Dimetindene Maleate
This medicine should always be used exactly as described in this package leaflet for the patient or as directed by a doctor or pharmacist.
Verpyllo Dimetiskin contains the active substance dimetindene maleate. It is an anti-allergic medicine for local treatment/relief of itching caused by skin diseases, insect bites, minor burns, and sunburns in adults, adolescents, and children from 1 month of age.
Indications for use
For short-term relief of itching in case of minor insect bites on intact skin.

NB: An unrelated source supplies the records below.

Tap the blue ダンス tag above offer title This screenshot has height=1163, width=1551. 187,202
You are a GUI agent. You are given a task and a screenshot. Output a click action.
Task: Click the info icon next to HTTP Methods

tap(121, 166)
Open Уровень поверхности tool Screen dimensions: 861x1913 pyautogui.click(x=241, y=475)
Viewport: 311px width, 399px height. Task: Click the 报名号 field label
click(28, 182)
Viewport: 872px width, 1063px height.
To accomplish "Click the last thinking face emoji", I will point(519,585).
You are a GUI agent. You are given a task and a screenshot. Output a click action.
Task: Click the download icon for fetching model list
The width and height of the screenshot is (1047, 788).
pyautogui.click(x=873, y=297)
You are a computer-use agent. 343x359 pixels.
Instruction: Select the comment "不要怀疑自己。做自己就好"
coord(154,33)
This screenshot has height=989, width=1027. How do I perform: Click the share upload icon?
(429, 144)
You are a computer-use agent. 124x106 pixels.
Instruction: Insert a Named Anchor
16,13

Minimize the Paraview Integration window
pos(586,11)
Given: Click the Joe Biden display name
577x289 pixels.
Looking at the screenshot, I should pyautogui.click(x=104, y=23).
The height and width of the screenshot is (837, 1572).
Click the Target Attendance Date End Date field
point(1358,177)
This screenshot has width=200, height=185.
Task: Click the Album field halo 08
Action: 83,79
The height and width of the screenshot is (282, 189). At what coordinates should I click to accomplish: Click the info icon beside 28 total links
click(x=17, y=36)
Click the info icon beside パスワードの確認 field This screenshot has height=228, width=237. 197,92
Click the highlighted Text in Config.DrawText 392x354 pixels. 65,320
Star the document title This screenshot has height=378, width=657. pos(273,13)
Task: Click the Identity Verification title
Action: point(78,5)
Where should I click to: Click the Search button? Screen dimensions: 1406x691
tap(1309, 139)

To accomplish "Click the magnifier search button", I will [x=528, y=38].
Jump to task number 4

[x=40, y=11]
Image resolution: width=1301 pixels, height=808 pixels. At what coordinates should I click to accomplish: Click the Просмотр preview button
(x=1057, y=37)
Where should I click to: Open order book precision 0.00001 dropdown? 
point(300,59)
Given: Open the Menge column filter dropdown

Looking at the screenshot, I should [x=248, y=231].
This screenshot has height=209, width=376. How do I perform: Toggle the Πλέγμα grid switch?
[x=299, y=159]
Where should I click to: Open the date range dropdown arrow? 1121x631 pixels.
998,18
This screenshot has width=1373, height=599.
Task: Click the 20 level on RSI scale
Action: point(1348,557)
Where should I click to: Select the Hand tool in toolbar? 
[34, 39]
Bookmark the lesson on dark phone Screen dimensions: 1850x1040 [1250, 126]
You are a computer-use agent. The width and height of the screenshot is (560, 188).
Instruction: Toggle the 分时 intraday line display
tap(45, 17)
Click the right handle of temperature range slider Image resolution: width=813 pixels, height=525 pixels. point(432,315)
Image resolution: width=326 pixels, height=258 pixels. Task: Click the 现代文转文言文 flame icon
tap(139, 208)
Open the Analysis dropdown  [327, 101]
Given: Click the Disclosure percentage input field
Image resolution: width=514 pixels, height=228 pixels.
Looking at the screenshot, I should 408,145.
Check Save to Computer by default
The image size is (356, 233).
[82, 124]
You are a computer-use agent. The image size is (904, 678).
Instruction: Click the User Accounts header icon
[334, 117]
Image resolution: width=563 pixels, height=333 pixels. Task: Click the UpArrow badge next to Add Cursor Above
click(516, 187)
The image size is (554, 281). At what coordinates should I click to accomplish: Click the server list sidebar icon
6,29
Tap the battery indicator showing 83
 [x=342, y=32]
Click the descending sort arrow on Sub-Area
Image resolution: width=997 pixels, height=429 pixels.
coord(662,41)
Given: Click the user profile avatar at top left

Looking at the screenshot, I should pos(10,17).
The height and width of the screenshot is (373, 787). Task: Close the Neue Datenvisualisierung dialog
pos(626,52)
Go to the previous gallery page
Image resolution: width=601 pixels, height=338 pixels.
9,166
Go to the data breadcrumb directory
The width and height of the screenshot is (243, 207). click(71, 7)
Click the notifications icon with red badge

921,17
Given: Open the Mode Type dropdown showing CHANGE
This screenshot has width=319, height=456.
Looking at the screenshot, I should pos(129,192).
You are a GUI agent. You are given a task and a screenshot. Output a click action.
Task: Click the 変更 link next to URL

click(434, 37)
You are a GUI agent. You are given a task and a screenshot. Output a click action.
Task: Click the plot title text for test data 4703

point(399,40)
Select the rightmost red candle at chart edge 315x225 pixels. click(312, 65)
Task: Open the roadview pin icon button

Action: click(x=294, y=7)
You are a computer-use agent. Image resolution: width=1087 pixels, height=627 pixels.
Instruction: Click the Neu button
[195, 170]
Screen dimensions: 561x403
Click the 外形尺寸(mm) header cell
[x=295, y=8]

Itching caused by skin diseases (dermatoses), such as chronic eczema, urticaria, and other skin diseases related to allergies; first-degree burns, sunburns.
Before using Verpyllo Dimetiskin, consult a doctor to diagnose and treat chronic diseases (e.g., chronic eczema).
If there is no improvement or worsening of symptoms after 7 days, consult a doctor.
Before starting to use Verpyllo Dimetiskin, discuss it with a doctor or pharmacist.
Verpyllo Dimetiskin should not be used in children under 1 month of age.
Do not apply to large areas of skin in infants over 1 month of age and small children.
Tell your doctor or pharmacist about all medicines you are taking, or have recently taken, and any medicines you plan to take.
If you are pregnant or breastfeeding, think you may be pregnant, or are planning to have a baby, ask your doctor or pharmacist for advice before using this medicine.
Pregnancy
Do not use Verpyllo Dimetiskin on large areas of skin, especially on damaged or inflamed skin, during pregnancy.
Breastfeeding
Women who are breastfeeding should not use the medicine on large areas of skin, especially on damaged or inflamed skin, or on the nipples.
Verpyllo Dimetiskin has no or negligible influence on the ability to drive and use machines.
Verpyllo Dimetiskin contains 0.05 mg of benzalkonium chloride per gram of gel.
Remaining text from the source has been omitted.